I can reproduce this error. The reason for this error is that the self.exploration
object in the policy has basically only an abstract method implemented (with pass
and produces a None
type. To overcome this error you might provide the RolloutWorker
with a PPOConfig
object in which an exploration configuration is defined.
import gymnasium as gym
from ray.rllib.algorithms.ppo import PPOTorchPolicy, PPOConfig
from ray.rllib.evaluation.rollout_worker import RolloutWorker
rollout_worker = RolloutWorker(
env_creator=lambda _: gym.make("CartPole_v1"),
config=PPOConfig().environment(observation_space=gym.spaces.Box(-float("inf"), float("inf"), (4,)), action_space=gym.spaces.Discrete(2)),
default_policy_class=PPOTorchPolicy,
)
Thanks. I can create a rollout worker that way.
However, I was hoping to make some changes to the loss function of the PPO policy. But I see that the compute_gradients
method still calls the loss function in PPOTorchPolicy
even though the new api stack is included. ( and my modified loss function in the learner class is never called.)
env_name = "CartPole-v1"
env_creator = lambda config: gym.make(env_name)
env = env_creator({})
config = (
PPOConfig()
.experimental(_enable_new_api_stack=True)
.environment(
env=env_name,
observation_space=env.observation_space,
action_space=env.action_space,
)
.training(train_batch_size=32)
.framework("torch")
.rollouts(
num_rollout_workers=1,
create_env_on_local_worker=True,
)
)
rollout_worker = RolloutWorker(
env_creator=env_creator,
config=config,
default_policy_class=PPOTorchPolicy,
)
samples = rollout_worker.sample()
gradients = rollout_worker.compute_gradients(samples)
File "/home/priyam/projects/predator-prey/.venv/lib/python3.10/site-packages/ray/rllib/policy/torch_policy_v2.py", line 924, in compute_gradients
tower_outputs = self._multi_gpu_parallel_grad_calc([postprocessed_batch])

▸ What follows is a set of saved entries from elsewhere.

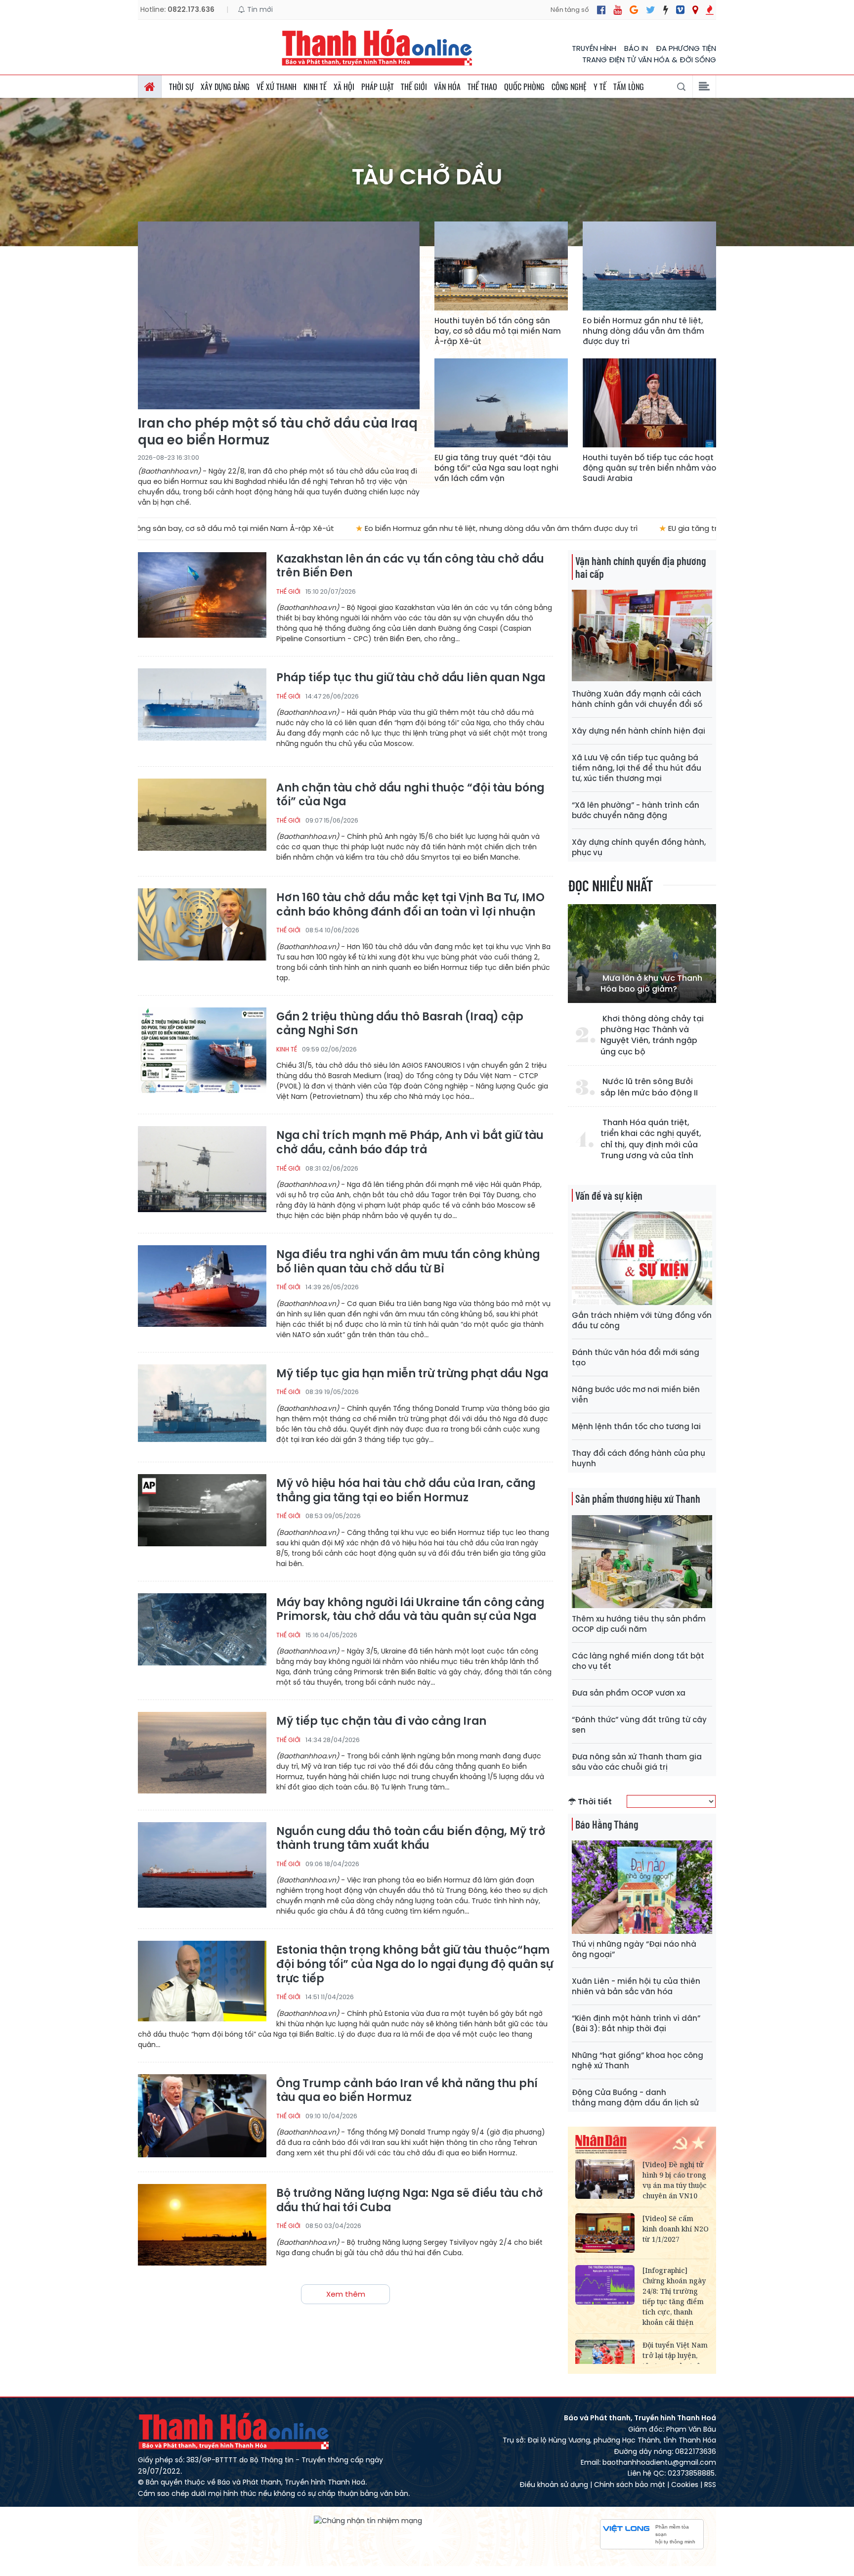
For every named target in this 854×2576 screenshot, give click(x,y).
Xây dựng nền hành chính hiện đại (638, 731)
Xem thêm (345, 2294)
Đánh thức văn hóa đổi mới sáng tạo (635, 1357)
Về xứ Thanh (276, 86)
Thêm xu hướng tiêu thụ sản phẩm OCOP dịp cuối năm (639, 1624)
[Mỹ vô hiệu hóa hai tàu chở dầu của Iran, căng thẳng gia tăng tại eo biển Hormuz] (202, 1517)
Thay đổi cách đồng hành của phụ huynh (638, 1458)
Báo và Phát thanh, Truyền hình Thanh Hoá (234, 2430)
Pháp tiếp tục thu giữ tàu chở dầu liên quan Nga (410, 678)
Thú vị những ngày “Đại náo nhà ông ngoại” (634, 1949)
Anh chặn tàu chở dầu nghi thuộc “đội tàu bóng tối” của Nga (410, 795)
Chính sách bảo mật (629, 2484)
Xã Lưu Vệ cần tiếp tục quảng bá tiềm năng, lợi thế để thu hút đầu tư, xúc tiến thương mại (636, 768)
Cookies (684, 2484)
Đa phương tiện (686, 48)
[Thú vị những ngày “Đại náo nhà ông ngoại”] (642, 1887)
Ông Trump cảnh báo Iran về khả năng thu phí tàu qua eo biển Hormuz (407, 2091)
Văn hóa (447, 86)
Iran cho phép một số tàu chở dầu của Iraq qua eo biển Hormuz (278, 432)
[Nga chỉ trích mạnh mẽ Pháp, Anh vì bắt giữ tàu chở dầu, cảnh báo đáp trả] (202, 1169)
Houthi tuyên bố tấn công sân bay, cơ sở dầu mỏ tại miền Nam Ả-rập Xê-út (497, 331)
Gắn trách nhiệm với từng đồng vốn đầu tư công (642, 1320)
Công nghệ (569, 86)
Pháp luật (377, 86)
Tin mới (259, 9)
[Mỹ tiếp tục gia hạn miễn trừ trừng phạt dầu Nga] (202, 1407)
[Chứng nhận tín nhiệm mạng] (368, 2520)
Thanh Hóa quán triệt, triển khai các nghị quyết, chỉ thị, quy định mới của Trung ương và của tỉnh (650, 1139)
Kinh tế (315, 86)
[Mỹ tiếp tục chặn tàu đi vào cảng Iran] (202, 1754)
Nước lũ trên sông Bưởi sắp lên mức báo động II (649, 1087)
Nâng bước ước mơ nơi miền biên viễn (636, 1394)
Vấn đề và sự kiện (608, 1195)
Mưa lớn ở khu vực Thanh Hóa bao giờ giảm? (651, 984)
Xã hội (344, 86)
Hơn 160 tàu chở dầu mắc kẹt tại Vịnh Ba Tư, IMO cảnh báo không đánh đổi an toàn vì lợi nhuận (410, 905)
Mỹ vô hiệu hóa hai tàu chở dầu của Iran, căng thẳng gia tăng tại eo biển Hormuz (405, 1491)
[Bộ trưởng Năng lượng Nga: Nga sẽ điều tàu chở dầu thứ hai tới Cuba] (202, 2227)
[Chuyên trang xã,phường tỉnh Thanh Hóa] (695, 9)
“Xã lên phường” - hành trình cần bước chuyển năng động (635, 810)
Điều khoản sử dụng (553, 2484)
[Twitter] (650, 9)
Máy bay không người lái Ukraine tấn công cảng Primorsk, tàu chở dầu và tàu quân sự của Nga (410, 1610)
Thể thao (482, 86)
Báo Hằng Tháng (606, 1824)
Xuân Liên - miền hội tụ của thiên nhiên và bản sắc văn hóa (636, 1986)
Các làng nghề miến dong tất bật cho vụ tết (638, 1661)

File "/home/priyam/projects/predator-prey/.venv/lib/python3.10/site-packages/ray/rllib/policy/torch_policy_v2.py", line 1421, in _multi_gpu_parallel_grad_calc
raise last_result[0] from last_result[1]
ValueError: 'NoneType' object is not callable
tracebackTraceback (most recent call last):
File "/home/priyam/projects/predator-prey/.venv/lib/python3.10/site-packages/ray/rllib/policy/torch_policy_v2.py", line 1336, in _worker
self.loss(model, self.dist_class, sample_batch)
File "/home/priyam/projects/predator-prey/.venv/lib/python3.10/site-packages/ray/rllib/algorithms/ppo/ppo_torch_policy.py", line 84, in loss
curr_action_dist = dist_class(logits, model)
TypeError: 'NoneType' object is not callable
edit: I’ve changed the PPOLearner directly here. Hence no explicit rl_module settings in the config.